When I was doing research for an upcoming article, I saw news that Norma McCorvey, who was the then-anonymous Roe in Roe v. Wade, passed away on February 18th. That's 44 years and almost one month to the day that the landmark case was decided by the Supreme Court. However, the battles over reproductive health still carry on with several state legislatures continuing attempts to erode and block women's access to care.
The same week that McCorvey died, the chairman of the Texas Senate Health and Human Services Committee broke a glass table with his gavel while trying to silence reproductive rights advocates during debate over contentious legislation that courts have already deemed unconstitutional.
Texas was also where Roe v. Wade originated. And - in a remarkable connection of historic events - one of the three judges on the federal panel that first heard the case was the same judge who swore in Lyndon Johnson on Air Force One after John F. Kennedy was shot.
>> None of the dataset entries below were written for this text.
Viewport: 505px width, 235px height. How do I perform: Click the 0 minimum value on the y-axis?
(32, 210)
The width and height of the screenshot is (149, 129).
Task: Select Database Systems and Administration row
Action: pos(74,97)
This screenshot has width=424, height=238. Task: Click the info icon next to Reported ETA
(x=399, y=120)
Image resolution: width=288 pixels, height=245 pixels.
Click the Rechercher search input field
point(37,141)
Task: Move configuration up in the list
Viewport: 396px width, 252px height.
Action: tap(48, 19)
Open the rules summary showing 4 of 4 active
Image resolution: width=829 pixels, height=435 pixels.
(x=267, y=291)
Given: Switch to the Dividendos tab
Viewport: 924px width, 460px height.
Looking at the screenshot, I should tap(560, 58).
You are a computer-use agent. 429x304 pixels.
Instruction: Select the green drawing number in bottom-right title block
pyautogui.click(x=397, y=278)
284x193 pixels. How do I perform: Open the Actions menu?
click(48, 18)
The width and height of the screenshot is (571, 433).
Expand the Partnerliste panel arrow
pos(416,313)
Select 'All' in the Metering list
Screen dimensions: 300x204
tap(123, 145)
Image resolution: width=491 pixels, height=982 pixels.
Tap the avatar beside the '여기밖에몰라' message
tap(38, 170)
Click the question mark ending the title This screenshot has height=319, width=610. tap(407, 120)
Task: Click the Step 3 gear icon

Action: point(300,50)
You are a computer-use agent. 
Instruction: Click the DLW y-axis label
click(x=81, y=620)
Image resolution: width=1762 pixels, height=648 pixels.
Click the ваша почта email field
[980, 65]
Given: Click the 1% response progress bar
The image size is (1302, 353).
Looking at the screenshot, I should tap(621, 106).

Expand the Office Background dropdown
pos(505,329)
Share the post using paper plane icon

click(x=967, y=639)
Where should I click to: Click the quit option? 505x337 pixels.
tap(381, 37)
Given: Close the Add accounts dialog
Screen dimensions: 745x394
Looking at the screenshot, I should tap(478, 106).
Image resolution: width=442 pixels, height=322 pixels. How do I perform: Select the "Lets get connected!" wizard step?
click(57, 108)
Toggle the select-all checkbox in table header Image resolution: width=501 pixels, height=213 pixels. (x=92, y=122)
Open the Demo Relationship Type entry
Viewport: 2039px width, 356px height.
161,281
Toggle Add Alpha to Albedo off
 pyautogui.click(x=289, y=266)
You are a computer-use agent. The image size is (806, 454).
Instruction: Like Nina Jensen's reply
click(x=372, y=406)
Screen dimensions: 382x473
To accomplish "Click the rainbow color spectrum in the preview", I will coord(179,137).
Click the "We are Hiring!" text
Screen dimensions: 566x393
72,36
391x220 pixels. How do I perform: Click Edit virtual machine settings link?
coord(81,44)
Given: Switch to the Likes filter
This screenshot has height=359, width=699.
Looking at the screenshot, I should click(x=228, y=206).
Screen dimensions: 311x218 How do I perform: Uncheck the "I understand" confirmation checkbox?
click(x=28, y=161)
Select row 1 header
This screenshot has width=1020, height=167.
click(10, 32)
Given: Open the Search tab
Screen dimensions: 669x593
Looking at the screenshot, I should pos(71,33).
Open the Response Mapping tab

Her name was Sarah Hughes. In 1930, she was one of the first women elected to the Texas state legislature, and five years later she was appointed as a state judge. At the time, women were not allowed to serve on juries in Texas. Hughes was instrumental in the effort to win that right, though it didn't happen for nearly twenty years.
In 1961, President Kennedy appointed Hughes to be a federal district judge, though her appointment was almost derailed over concerns about her age. She was 65 at the time, still two years away from playing a central role in a seminal American moment, and a nearly decade away from another.
All of these policy fights - health care, immigration, education, climate change, reproductive rights, equality, and others - remind me of a poster I had in my room when I was a kid. It was a panoramic view of a high desert valley, with a snow-capped mountain range in a the distance, a guy running on an interminable dirt road, and a caption that read, "there is no finish line."
Some find that premise discouraging. But to me, it spurs comfort to think there isn't necessarily a conclusion, there is just the journey and the progress it instigates.